EXERCISE
Output the records in full, exactly as given.

**** PROVIDED RECORDS ****

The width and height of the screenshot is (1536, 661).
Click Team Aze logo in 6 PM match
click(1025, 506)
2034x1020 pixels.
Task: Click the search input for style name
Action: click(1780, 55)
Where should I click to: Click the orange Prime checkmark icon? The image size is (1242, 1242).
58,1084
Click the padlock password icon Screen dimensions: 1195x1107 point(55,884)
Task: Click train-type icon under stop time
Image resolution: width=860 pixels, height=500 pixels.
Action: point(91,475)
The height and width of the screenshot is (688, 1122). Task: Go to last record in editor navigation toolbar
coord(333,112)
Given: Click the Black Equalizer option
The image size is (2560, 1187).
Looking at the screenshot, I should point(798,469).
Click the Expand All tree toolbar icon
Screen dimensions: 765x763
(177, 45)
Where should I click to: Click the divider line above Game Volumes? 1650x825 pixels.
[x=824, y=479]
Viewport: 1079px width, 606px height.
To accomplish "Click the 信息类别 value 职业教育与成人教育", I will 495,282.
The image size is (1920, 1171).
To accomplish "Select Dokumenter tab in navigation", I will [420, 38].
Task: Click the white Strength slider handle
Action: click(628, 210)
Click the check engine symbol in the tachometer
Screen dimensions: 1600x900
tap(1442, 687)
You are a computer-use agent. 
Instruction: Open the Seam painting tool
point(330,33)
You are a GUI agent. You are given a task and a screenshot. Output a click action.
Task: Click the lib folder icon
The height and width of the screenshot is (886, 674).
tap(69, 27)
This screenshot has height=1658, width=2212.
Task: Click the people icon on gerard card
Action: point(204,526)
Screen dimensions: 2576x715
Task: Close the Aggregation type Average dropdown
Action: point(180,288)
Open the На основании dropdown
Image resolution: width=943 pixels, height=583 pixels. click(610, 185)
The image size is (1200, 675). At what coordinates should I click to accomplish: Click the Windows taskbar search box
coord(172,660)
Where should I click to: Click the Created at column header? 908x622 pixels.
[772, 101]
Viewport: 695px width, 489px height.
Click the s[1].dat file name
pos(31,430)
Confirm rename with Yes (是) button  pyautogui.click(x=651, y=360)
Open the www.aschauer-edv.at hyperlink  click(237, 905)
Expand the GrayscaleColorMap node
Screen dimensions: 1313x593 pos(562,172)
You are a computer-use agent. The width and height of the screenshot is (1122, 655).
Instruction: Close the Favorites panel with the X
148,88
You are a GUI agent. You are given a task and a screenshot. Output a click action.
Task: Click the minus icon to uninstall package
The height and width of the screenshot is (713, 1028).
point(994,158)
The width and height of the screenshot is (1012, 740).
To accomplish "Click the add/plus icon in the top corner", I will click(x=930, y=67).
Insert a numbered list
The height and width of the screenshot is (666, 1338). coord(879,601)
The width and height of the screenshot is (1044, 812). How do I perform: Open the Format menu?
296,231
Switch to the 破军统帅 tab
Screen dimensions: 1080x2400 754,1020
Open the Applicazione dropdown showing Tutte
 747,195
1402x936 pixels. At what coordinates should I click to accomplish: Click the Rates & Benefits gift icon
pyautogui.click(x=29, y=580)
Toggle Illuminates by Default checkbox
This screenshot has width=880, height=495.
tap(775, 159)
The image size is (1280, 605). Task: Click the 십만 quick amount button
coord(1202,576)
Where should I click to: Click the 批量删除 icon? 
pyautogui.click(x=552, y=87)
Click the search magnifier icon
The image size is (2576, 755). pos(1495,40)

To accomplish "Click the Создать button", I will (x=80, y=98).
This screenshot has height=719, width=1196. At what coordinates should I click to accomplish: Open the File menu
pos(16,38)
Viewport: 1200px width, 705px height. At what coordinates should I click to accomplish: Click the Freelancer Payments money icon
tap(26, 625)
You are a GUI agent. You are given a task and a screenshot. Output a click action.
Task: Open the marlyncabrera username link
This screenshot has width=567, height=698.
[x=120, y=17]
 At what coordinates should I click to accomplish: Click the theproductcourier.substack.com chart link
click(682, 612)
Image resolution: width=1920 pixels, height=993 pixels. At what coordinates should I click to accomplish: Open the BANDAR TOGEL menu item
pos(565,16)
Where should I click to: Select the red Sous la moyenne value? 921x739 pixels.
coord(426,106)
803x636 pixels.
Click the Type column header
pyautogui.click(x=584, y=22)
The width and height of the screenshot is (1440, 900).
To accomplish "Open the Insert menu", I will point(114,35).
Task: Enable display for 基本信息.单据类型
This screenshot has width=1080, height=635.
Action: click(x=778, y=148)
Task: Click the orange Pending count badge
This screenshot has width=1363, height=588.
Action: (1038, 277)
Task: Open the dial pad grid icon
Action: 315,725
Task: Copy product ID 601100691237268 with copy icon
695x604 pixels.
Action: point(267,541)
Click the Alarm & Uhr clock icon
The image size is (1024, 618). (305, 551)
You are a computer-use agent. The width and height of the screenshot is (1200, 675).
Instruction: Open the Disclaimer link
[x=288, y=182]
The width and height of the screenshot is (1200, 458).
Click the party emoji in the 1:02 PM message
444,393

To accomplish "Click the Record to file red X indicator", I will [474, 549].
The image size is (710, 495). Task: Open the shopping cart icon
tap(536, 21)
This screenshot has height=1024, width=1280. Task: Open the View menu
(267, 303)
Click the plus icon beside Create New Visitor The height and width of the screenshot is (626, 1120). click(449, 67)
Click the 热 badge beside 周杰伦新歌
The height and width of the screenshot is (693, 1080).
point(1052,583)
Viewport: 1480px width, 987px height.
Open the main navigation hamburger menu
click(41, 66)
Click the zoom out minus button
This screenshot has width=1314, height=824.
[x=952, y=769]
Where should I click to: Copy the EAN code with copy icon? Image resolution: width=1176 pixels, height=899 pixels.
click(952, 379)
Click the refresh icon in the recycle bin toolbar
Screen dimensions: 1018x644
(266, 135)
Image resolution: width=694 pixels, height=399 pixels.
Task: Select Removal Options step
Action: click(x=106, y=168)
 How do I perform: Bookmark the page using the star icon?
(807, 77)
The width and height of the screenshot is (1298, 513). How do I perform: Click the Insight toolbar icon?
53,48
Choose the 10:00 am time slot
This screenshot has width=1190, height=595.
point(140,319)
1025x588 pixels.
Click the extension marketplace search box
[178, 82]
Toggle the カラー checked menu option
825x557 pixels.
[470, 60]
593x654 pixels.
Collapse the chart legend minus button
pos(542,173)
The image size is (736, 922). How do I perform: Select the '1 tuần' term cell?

****

OUTPUT FOR THIS TASK
The width and height of the screenshot is (1536, 661).
Click Team Aze logo in 6 PM match
click(1025, 506)
2034x1020 pixels.
Task: Click the search input for style name
Action: click(1780, 55)
Where should I click to: Click the orange Prime checkmark icon? The image size is (1242, 1242).
58,1084
Click the padlock password icon Screen dimensions: 1195x1107 point(55,884)
Task: Click train-type icon under stop time
Image resolution: width=860 pixels, height=500 pixels.
Action: point(91,475)
The height and width of the screenshot is (688, 1122). Task: Go to last record in editor navigation toolbar
coord(333,112)
Given: Click the Black Equalizer option
The image size is (2560, 1187).
Looking at the screenshot, I should point(798,469).
Click the Expand All tree toolbar icon
Screen dimensions: 765x763
(177, 45)
Where should I click to: Click the divider line above Game Volumes? 1650x825 pixels.
[x=824, y=479]
Viewport: 1079px width, 606px height.
To accomplish "Click the 信息类别 value 职业教育与成人教育", I will 495,282.
The image size is (1920, 1171).
To accomplish "Select Dokumenter tab in navigation", I will [420, 38].
Task: Click the white Strength slider handle
Action: click(628, 210)
Click the check engine symbol in the tachometer
Screen dimensions: 1600x900
tap(1442, 687)
You are a computer-use agent. 
Instruction: Open the Seam painting tool
point(330,33)
You are a GUI agent. You are given a task and a screenshot. Output a click action.
Task: Click the lib folder icon
The height and width of the screenshot is (886, 674).
tap(69, 27)
This screenshot has height=1658, width=2212.
Task: Click the people icon on gerard card
Action: point(204,526)
Screen dimensions: 2576x715
Task: Close the Aggregation type Average dropdown
Action: point(180,288)
Open the На основании dropdown
Image resolution: width=943 pixels, height=583 pixels. click(610, 185)
The image size is (1200, 675). At what coordinates should I click to accomplish: Click the Windows taskbar search box
coord(172,660)
Where should I click to: Click the Created at column header? 908x622 pixels.
[772, 101]
Viewport: 695px width, 489px height.
Click the s[1].dat file name
pos(31,430)
Confirm rename with Yes (是) button  pyautogui.click(x=651, y=360)
Open the www.aschauer-edv.at hyperlink  click(237, 905)
Expand the GrayscaleColorMap node
Screen dimensions: 1313x593 pos(562,172)
You are a computer-use agent. The width and height of the screenshot is (1122, 655).
Instruction: Close the Favorites panel with the X
148,88
You are a GUI agent. You are given a task and a screenshot. Output a click action.
Task: Click the minus icon to uninstall package
The height and width of the screenshot is (713, 1028).
point(994,158)
The width and height of the screenshot is (1012, 740).
To accomplish "Click the add/plus icon in the top corner", I will click(x=930, y=67).
Insert a numbered list
The height and width of the screenshot is (666, 1338). coord(879,601)
The width and height of the screenshot is (1044, 812). How do I perform: Open the Format menu?
296,231
Switch to the 破军统帅 tab
Screen dimensions: 1080x2400 754,1020
Open the Applicazione dropdown showing Tutte
 747,195
1402x936 pixels. At what coordinates should I click to accomplish: Click the Rates & Benefits gift icon
pyautogui.click(x=29, y=580)
Toggle Illuminates by Default checkbox
This screenshot has width=880, height=495.
tap(775, 159)
The image size is (1280, 605). Task: Click the 십만 quick amount button
coord(1202,576)
Where should I click to: Click the 批量删除 icon? 
pyautogui.click(x=552, y=87)
Click the search magnifier icon
The image size is (2576, 755). pos(1495,40)

To accomplish "Click the Создать button", I will (x=80, y=98).
This screenshot has height=719, width=1196. At what coordinates should I click to accomplish: Open the File menu
pos(16,38)
Viewport: 1200px width, 705px height. At what coordinates should I click to accomplish: Click the Freelancer Payments money icon
tap(26, 625)
You are a GUI agent. You are given a task and a screenshot. Output a click action.
Task: Open the marlyncabrera username link
This screenshot has width=567, height=698.
[x=120, y=17]
 At what coordinates should I click to accomplish: Click the theproductcourier.substack.com chart link
click(682, 612)
Image resolution: width=1920 pixels, height=993 pixels. At what coordinates should I click to accomplish: Open the BANDAR TOGEL menu item
pos(565,16)
Where should I click to: Select the red Sous la moyenne value? 921x739 pixels.
coord(426,106)
803x636 pixels.
Click the Type column header
pyautogui.click(x=584, y=22)
The width and height of the screenshot is (1440, 900).
To accomplish "Open the Insert menu", I will point(114,35).
Task: Enable display for 基本信息.单据类型
This screenshot has width=1080, height=635.
Action: click(x=778, y=148)
Task: Click the orange Pending count badge
This screenshot has width=1363, height=588.
Action: (1038, 277)
Task: Open the dial pad grid icon
Action: 315,725
Task: Copy product ID 601100691237268 with copy icon
695x604 pixels.
Action: point(267,541)
Click the Alarm & Uhr clock icon
The image size is (1024, 618). (305, 551)
You are a computer-use agent. The width and height of the screenshot is (1200, 675).
Instruction: Open the Disclaimer link
[x=288, y=182]
The width and height of the screenshot is (1200, 458).
Click the party emoji in the 1:02 PM message
444,393

To accomplish "Click the Record to file red X indicator", I will [474, 549].
The image size is (710, 495). Task: Open the shopping cart icon
tap(536, 21)
This screenshot has height=1024, width=1280. Task: Open the View menu
(267, 303)
Click the plus icon beside Create New Visitor The height and width of the screenshot is (626, 1120). click(449, 67)
Click the 热 badge beside 周杰伦新歌
The height and width of the screenshot is (693, 1080).
point(1052,583)
Viewport: 1480px width, 987px height.
Open the main navigation hamburger menu
click(41, 66)
Click the zoom out minus button
This screenshot has width=1314, height=824.
[x=952, y=769]
Where should I click to: Copy the EAN code with copy icon? Image resolution: width=1176 pixels, height=899 pixels.
click(952, 379)
Click the refresh icon in the recycle bin toolbar
Screen dimensions: 1018x644
(266, 135)
Image resolution: width=694 pixels, height=399 pixels.
Task: Select Removal Options step
Action: click(x=106, y=168)
 How do I perform: Bookmark the page using the star icon?
(807, 77)
The width and height of the screenshot is (1298, 513). How do I perform: Click the Insight toolbar icon?
53,48
Choose the 10:00 am time slot
This screenshot has width=1190, height=595.
point(140,319)
1025x588 pixels.
Click the extension marketplace search box
[178, 82]
Toggle the カラー checked menu option
825x557 pixels.
[470, 60]
593x654 pixels.
Collapse the chart legend minus button
pos(542,173)
The image size is (736, 922). How do I perform: Select the '1 tuần' term cell?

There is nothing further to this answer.